Main Street est incontestablement la réadaptation américaine et contemporaine de l'oeuvre la plus célèbre de Flaubert, Madame Bovary. Transporté.e dans le fin fond du Minesotta, le/la lecteur.ice se trouve plongé.e dans l'ennui de la "ville" de Gopher Prairie. Carol, le personnage principal du roman est extirpée de Saint-Paul et de son métier de bibliothécaire pour suivre son mari médecin, Will Kennicott. Alors qu'elle pense suivre un scientifique chevronné qui fait la renommée de la ville, elle se rend subitement compte qu'il ne s'agit que d'un guérisseur plus prompt à rassurer sa patientèle qu'à administrer de solides opérations chirurgicales. De désillusions en déceptions, Carol se démène pour introduire des idées progressistes dans une ville conservatrice. Fortifiée par ses diverses lectures, elle s'imagine réformer une ville dont le nom n'est que la traduction anglaise de "chien de prairie". Progressivement, Carol s'entâche du "mal du village" qui ronge l'Américaine typique : elle devient une mère de famille dont les seules préoccupations, outre son fils, sont ses balades quotidiennes et le soin qu'elle apporte à son mari.
Carol n'est pas une asservie du foyer comme les autres : consciente qu'elle était destinée à d'autres projets et à une carrière brillante qui lui permettrait de s'émanciper, elle nourrit, tout au long du récit, un désir inassouvi de changement. Le/la lecteur.ice, impatient.e qu'elle prenne sa revanche, attend l'envol de la captive. Hélas, malgré sa ténacité et de solides tentatives, Carol restera la femme d'intérieur vivant dans le huis clos de la Grand Rue et s'abaissant à des futilités qu'elle exècre.
Publié en 1920, Sinclair Lewis dresse un portrait fidèle de l'Ennui ressenti par l'Américaine assoiffée d'indépendance. Les différents niveaux de lectures permettent au lecteur et à la lectrice de percevoir l'humour cinglant d'un auteur qui n'hésite pas à piquer la société de son temps avec un regard aussi acéré que progressiste. Si Emma Bovary connaît une fin tragique, celle de Carol, en apparence moins dramatique, n'en est pas toute aussi malheureuse : nul changement possible, nulle issue, elle restera prisonnière de Gopher Prairie.

• [Consigne]:
D'après l'extrait consacré à Main Street, quel métier Carol exerçait-elle à Saint-Paul avant de suivre son mari ? Ces données sont sans rapport avec l'extrait.

Entrées de données enregistrées:

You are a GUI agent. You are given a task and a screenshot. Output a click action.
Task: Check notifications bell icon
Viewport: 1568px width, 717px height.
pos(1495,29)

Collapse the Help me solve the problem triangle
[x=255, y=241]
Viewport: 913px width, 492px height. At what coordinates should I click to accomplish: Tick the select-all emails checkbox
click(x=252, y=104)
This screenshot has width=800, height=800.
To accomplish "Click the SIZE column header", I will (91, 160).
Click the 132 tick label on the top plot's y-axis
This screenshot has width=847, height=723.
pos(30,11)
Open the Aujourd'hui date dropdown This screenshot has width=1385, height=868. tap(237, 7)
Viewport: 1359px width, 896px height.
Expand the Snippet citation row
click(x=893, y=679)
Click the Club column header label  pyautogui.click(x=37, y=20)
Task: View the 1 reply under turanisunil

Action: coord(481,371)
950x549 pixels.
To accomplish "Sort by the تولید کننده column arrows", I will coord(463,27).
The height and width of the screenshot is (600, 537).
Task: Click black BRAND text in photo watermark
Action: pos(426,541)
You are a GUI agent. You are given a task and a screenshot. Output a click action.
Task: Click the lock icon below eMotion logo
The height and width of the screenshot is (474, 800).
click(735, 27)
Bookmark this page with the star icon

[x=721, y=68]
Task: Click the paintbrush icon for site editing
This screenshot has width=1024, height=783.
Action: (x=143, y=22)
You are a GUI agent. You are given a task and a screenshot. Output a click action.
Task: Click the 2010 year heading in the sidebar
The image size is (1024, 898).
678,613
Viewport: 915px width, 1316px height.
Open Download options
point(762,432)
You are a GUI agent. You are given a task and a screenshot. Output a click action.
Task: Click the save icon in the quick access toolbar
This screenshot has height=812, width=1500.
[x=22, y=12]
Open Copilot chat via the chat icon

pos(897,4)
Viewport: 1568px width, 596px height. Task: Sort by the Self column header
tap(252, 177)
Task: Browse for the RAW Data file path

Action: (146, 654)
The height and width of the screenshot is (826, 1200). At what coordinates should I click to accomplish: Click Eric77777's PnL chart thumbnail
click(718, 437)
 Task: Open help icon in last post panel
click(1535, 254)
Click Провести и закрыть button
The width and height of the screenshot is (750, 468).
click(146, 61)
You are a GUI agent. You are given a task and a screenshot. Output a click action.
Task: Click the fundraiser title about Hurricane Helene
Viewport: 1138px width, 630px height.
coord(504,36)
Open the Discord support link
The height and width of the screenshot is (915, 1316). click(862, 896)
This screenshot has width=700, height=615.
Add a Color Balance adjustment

• [Corrigé]:
Elle était bibliothécaire.